→ **THE EXERCISE**: Copy the entries below word for word, starting with the first line and stopping after the line that contains "click(x=16, y=142)".

→ **EXERCISE DATA**:
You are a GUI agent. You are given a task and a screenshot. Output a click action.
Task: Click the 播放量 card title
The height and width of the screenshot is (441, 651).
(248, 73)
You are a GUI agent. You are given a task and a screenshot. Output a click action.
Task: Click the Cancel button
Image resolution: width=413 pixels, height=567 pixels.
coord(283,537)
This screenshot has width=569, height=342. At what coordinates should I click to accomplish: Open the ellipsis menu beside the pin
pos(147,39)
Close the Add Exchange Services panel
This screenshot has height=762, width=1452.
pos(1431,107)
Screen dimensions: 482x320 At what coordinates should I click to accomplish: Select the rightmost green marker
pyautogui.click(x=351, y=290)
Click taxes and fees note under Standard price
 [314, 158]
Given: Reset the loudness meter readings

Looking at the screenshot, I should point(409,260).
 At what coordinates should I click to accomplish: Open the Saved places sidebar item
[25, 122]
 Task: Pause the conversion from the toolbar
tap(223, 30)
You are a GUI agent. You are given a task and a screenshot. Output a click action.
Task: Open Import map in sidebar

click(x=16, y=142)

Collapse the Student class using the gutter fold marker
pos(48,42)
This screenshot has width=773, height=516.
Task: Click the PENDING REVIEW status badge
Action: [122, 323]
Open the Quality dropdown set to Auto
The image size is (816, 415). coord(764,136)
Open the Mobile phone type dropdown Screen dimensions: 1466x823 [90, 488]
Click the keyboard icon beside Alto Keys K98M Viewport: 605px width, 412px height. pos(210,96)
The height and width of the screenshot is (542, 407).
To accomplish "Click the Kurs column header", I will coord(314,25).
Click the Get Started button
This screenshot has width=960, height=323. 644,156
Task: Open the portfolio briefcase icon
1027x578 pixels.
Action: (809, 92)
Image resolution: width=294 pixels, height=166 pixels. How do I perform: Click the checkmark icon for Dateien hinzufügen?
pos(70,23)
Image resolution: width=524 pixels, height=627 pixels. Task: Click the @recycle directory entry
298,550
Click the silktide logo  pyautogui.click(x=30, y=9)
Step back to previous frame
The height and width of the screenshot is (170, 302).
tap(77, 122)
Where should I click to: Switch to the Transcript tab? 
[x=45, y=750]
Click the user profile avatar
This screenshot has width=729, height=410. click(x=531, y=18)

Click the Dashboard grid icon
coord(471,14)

→ **FINISHED EXERCISE**:
You are a GUI agent. You are given a task and a screenshot. Output a click action.
Task: Click the 播放量 card title
The height and width of the screenshot is (441, 651).
(248, 73)
You are a GUI agent. You are given a task and a screenshot. Output a click action.
Task: Click the Cancel button
Image resolution: width=413 pixels, height=567 pixels.
coord(283,537)
This screenshot has width=569, height=342. At what coordinates should I click to accomplish: Open the ellipsis menu beside the pin
pos(147,39)
Close the Add Exchange Services panel
This screenshot has height=762, width=1452.
pos(1431,107)
Screen dimensions: 482x320 At what coordinates should I click to accomplish: Select the rightmost green marker
pyautogui.click(x=351, y=290)
Click taxes and fees note under Standard price
 [314, 158]
Given: Reset the loudness meter readings

Looking at the screenshot, I should point(409,260).
 At what coordinates should I click to accomplish: Open the Saved places sidebar item
[25, 122]
 Task: Pause the conversion from the toolbar
tap(223, 30)
You are a GUI agent. You are given a task and a screenshot. Output a click action.
Task: Open Import map in sidebar

click(x=16, y=142)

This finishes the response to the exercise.